_EXERCISE DIRECTIONS_. Verbatim copy without images: return all of the data as it stands.
Top of TASK MATERIAL
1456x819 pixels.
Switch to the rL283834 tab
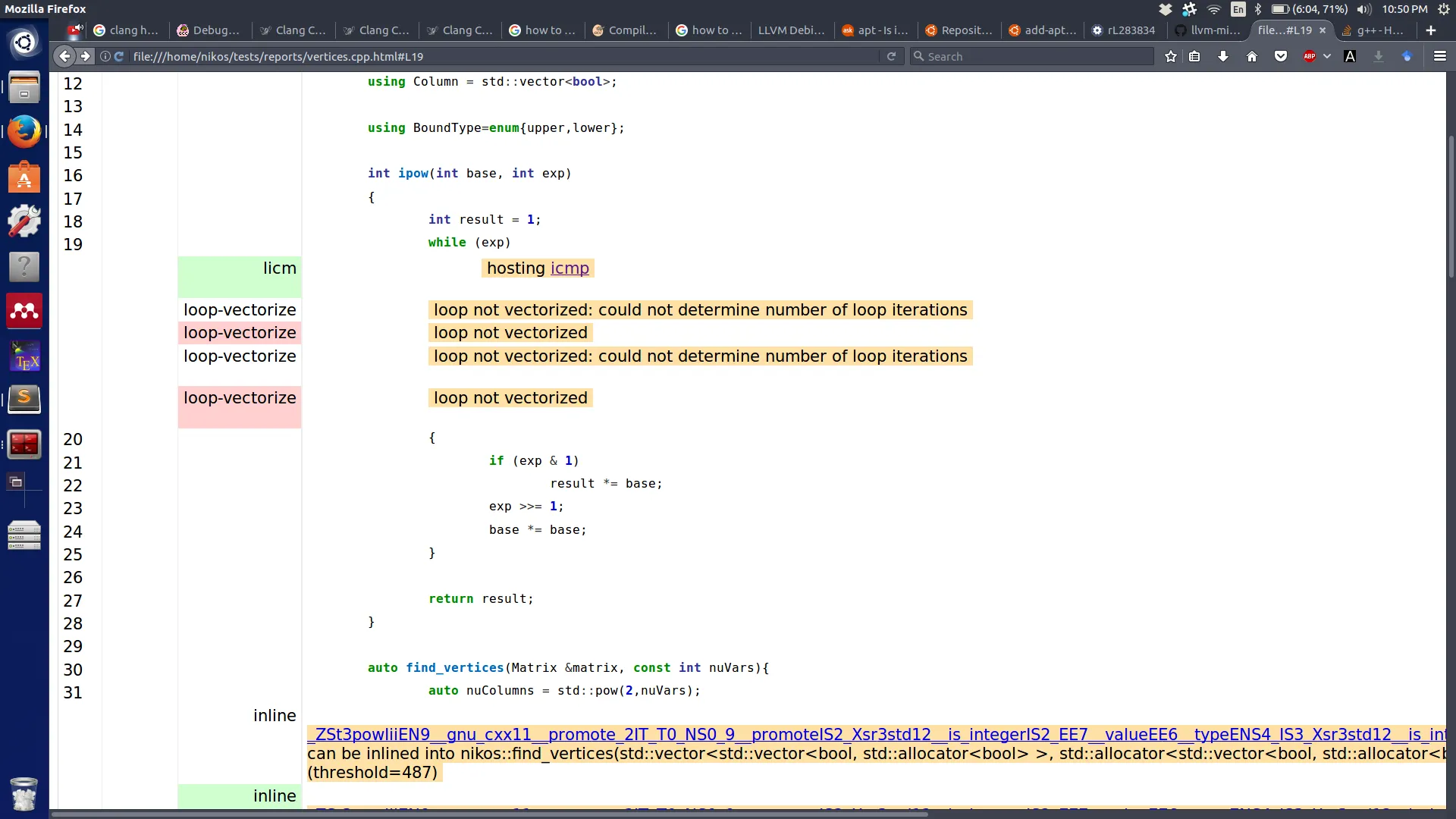click(1130, 30)
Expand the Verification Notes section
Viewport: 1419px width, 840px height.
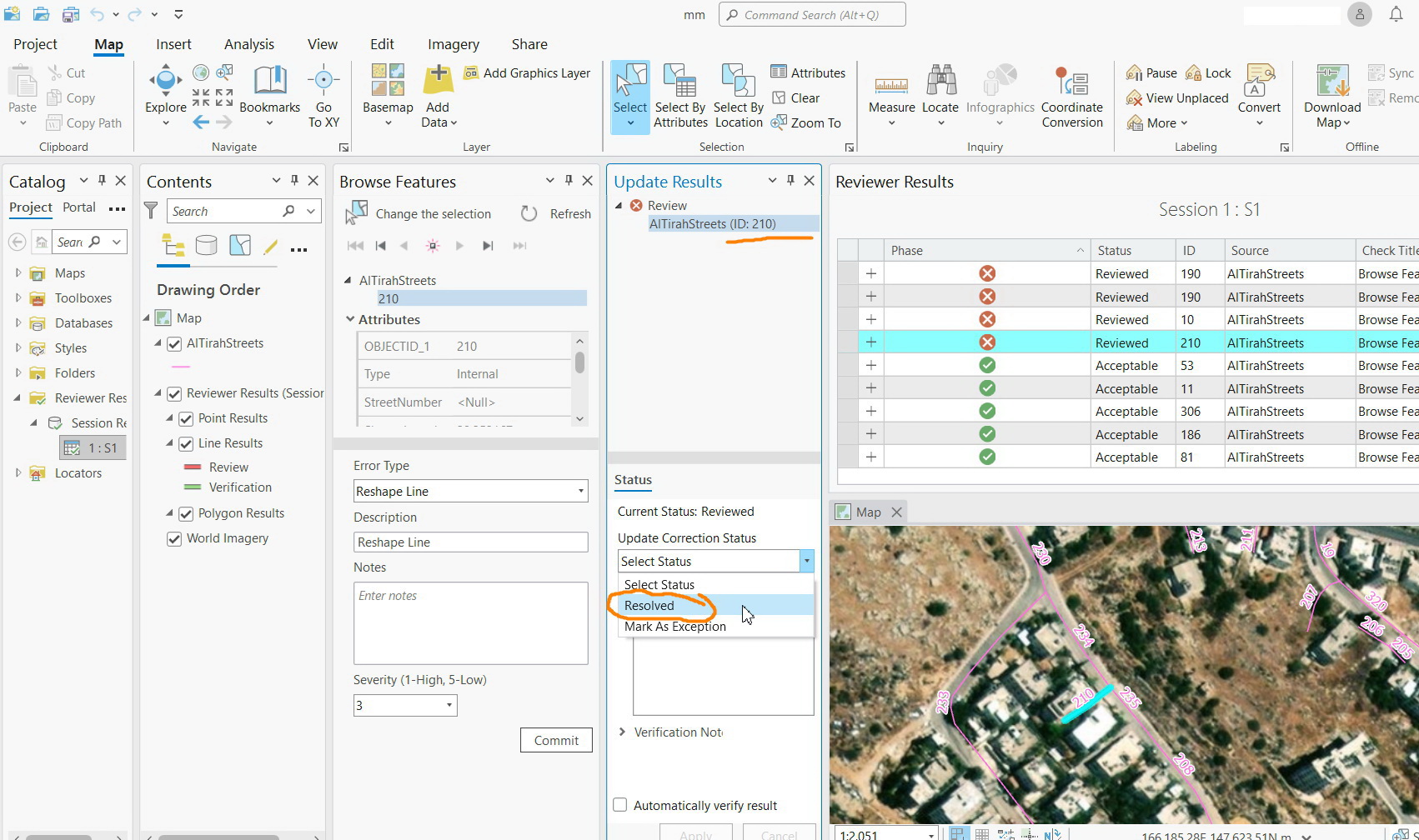(x=622, y=732)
Bottom of TASK MATERIAL
_SOLVED EXERCISE_.
1456x819 pixels.
Switch to the rL283834 tab
click(1130, 30)
Expand the Verification Notes section
Viewport: 1419px width, 840px height.
(x=622, y=732)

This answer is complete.